- **Instructions to follow**:
Two lines below mark the span: the one containing "Open the @pipkinpippa" and the one containing "Screen dimensions: 800x449". Set down both, plus every line between, exactly as they stand, and nothing else.

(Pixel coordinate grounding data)
Segment Open

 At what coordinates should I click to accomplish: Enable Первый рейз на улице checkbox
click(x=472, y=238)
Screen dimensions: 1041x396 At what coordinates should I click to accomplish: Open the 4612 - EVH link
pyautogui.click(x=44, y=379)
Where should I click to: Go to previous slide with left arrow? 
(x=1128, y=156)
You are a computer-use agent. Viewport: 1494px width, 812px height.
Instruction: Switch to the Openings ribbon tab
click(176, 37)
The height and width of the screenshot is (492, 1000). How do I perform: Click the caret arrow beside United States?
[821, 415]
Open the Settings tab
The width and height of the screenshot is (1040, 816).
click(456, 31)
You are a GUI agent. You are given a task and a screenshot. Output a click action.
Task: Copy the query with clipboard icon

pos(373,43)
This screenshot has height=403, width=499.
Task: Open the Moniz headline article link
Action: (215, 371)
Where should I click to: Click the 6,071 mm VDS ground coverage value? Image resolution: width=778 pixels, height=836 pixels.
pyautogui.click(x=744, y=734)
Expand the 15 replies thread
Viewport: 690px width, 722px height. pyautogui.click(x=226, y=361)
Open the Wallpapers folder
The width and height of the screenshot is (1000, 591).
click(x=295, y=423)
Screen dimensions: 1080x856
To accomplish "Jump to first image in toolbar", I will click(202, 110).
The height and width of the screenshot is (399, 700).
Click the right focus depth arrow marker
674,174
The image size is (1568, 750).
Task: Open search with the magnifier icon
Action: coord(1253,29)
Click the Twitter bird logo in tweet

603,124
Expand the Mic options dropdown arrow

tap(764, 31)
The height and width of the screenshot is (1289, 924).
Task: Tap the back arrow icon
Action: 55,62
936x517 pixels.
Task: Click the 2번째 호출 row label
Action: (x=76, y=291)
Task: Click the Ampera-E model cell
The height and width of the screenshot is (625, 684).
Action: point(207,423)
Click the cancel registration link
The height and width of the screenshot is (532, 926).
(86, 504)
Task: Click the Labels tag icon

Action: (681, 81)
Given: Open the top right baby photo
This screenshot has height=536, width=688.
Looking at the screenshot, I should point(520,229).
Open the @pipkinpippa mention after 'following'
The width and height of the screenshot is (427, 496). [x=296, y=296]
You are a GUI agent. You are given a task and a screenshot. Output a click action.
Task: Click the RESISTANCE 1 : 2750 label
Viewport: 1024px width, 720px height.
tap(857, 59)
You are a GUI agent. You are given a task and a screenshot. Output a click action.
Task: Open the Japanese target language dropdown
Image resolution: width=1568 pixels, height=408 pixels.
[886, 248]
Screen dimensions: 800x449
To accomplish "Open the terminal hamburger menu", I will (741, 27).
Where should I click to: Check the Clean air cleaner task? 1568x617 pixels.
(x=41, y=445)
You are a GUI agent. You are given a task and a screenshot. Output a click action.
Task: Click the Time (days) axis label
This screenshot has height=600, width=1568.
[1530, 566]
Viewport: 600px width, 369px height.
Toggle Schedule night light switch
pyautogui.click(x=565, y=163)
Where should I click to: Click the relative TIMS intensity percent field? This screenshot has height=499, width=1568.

Segment Closed

- **Solution to the exercise**:
Open the @pipkinpippa mention after 'following'
The width and height of the screenshot is (427, 496). [x=296, y=296]
You are a GUI agent. You are given a task and a screenshot. Output a click action.
Task: Click the RESISTANCE 1 : 2750 label
Viewport: 1024px width, 720px height.
tap(857, 59)
You are a GUI agent. You are given a task and a screenshot. Output a click action.
Task: Open the Japanese target language dropdown
Image resolution: width=1568 pixels, height=408 pixels.
[886, 248]
Screen dimensions: 800x449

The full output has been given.